EXERCISE DETAILS
Using the records that appear below, write out exactly the lines from the one with "Instruction: Click the Sign In button" through the one with "The width and height of the screenshot is (1917, 1030).", keeping both end lines.
GIVEN DATA below:
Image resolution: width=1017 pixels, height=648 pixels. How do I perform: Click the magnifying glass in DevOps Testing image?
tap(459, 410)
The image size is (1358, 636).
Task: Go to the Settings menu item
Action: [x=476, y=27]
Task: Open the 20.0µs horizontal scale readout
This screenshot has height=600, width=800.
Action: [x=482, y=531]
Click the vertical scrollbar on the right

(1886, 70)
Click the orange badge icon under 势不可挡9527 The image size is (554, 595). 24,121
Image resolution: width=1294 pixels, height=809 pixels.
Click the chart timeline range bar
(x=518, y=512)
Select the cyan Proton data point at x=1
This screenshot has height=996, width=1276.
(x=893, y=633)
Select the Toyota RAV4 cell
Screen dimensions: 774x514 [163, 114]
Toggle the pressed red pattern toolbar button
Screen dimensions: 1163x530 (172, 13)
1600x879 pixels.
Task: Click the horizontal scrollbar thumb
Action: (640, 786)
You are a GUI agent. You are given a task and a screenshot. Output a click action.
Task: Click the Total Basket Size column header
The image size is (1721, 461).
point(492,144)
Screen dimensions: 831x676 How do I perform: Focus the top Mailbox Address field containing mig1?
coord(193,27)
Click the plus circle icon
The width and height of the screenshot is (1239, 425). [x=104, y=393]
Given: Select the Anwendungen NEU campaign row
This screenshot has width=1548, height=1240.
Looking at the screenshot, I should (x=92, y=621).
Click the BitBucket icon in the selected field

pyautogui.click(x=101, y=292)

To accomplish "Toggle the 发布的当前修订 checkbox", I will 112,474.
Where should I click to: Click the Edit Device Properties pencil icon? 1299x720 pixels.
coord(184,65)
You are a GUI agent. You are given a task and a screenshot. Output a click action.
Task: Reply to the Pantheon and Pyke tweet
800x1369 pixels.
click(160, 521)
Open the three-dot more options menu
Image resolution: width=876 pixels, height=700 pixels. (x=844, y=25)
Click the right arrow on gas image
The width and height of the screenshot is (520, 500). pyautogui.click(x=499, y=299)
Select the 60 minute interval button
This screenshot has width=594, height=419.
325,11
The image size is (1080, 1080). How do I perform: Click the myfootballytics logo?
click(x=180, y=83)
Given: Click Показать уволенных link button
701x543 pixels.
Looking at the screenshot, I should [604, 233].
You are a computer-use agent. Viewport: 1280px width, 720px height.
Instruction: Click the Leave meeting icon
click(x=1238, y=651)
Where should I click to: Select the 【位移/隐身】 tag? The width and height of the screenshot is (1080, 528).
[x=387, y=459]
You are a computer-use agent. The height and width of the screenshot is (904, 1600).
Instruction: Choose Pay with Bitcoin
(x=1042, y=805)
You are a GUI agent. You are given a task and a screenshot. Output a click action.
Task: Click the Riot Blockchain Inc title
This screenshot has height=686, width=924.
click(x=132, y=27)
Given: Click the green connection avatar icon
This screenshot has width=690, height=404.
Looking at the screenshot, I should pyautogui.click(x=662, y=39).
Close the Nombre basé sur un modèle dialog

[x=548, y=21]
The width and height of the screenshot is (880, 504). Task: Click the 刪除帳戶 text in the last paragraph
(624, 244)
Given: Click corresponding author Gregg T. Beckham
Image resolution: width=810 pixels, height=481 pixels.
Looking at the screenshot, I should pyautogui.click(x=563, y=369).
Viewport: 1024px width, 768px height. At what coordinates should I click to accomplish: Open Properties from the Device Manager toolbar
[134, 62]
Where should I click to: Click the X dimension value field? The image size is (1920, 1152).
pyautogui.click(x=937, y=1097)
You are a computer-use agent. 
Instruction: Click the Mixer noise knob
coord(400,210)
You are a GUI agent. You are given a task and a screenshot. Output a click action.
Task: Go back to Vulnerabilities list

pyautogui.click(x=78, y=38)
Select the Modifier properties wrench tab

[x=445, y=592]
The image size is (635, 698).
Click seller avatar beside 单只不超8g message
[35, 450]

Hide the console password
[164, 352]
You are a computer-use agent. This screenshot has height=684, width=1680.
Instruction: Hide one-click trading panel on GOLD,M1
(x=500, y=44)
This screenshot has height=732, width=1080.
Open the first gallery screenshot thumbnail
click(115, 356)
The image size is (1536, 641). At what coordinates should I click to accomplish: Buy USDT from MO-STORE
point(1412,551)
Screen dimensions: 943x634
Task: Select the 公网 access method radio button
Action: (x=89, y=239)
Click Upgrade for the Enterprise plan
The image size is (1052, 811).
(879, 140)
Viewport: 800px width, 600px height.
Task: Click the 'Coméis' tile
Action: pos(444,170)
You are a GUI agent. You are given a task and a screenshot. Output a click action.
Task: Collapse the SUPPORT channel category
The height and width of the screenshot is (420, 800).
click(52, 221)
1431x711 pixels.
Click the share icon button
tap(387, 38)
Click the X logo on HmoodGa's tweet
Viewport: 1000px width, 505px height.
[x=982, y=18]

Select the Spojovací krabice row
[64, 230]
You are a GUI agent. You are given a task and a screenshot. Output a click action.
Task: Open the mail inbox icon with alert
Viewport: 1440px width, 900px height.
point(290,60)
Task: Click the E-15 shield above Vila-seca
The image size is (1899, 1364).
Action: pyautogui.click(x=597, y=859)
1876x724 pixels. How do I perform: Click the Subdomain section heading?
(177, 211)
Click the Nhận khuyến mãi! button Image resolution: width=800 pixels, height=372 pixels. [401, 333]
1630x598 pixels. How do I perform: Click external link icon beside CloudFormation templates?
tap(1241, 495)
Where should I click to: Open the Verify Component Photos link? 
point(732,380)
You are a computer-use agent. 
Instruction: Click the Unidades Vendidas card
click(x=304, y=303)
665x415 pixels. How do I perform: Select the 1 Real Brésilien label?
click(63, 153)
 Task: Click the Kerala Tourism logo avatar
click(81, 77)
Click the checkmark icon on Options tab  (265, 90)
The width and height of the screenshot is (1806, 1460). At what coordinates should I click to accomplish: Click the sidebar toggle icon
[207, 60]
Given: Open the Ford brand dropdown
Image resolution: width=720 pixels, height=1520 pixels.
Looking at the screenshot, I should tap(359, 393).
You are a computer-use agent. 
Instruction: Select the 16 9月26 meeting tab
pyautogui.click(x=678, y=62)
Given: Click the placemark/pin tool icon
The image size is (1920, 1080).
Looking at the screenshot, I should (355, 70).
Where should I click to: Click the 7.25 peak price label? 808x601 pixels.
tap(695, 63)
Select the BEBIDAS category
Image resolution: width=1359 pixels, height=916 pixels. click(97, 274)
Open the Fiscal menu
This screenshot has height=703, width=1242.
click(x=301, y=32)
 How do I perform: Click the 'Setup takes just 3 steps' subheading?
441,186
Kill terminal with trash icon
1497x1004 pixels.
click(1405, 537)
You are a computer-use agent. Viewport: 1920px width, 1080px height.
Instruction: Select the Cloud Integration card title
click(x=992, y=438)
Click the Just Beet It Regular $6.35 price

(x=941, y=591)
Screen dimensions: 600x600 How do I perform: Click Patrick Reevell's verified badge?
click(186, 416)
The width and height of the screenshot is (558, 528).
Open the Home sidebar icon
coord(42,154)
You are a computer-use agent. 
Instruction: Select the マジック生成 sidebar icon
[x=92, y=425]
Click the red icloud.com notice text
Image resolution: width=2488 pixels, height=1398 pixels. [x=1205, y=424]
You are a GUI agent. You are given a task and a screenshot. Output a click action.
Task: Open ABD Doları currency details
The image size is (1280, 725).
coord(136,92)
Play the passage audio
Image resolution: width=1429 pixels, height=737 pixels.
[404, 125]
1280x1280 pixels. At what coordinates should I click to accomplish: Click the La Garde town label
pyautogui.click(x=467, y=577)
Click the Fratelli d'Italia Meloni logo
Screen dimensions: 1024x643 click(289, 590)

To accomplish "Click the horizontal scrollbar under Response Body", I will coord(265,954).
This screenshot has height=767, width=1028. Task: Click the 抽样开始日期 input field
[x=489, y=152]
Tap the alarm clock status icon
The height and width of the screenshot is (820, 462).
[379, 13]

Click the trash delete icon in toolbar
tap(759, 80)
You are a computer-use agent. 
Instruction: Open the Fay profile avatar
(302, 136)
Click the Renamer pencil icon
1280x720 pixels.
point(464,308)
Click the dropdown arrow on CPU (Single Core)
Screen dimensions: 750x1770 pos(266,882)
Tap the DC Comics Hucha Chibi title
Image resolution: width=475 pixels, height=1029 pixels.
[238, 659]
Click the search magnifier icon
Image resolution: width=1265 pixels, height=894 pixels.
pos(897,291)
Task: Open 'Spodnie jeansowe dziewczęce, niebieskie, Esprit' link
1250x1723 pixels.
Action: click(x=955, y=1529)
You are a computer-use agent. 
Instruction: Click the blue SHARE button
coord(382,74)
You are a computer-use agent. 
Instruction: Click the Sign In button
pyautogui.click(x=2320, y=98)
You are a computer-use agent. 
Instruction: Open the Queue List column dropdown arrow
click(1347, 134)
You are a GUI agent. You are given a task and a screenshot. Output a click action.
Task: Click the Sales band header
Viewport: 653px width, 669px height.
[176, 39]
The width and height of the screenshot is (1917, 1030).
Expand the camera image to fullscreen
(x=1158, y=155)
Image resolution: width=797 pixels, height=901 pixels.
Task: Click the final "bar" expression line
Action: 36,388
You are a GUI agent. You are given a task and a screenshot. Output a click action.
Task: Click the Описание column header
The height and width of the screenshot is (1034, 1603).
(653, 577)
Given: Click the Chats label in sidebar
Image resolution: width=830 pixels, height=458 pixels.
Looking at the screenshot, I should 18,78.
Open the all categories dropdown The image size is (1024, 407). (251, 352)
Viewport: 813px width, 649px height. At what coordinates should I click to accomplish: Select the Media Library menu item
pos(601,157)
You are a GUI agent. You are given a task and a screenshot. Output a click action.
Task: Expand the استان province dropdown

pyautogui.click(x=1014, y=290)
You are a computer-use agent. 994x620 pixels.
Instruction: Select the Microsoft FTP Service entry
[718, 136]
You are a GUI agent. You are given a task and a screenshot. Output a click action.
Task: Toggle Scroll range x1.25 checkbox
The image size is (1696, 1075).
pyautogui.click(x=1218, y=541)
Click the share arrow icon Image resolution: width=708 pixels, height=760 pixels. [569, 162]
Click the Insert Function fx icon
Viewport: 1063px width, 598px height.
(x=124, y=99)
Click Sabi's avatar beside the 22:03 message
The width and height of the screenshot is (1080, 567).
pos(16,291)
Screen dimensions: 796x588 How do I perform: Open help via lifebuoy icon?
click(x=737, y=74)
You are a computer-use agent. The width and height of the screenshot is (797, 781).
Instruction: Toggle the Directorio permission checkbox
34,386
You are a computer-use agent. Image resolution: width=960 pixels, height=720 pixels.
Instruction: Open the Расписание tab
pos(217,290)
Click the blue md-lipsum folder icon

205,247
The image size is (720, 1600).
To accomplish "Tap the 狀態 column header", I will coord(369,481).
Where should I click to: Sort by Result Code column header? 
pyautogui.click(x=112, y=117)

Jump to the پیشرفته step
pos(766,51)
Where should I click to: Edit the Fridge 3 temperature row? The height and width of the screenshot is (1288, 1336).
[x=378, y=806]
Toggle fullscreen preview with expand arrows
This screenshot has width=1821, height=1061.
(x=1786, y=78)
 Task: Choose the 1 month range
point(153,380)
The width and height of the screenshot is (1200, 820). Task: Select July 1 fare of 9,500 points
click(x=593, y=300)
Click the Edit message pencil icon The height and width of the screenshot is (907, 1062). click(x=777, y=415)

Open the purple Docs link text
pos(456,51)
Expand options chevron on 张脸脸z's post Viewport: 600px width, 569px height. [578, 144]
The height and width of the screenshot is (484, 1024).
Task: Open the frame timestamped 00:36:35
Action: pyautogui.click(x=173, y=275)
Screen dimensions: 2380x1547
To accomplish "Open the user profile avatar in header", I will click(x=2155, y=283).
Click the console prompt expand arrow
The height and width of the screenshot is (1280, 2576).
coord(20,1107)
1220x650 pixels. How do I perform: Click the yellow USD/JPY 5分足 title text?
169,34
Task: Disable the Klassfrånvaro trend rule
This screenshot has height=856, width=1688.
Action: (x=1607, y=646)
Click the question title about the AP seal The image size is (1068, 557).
End of GIVEN DATA.
RESPONSE BOX
Instruction: Click the Sign In button
pyautogui.click(x=2320, y=98)
You are a computer-use agent. 
Instruction: Open the Queue List column dropdown arrow
click(1347, 134)
You are a GUI agent. You are given a task and a screenshot. Output a click action.
Task: Click the Sales band header
Viewport: 653px width, 669px height.
[176, 39]
The width and height of the screenshot is (1917, 1030).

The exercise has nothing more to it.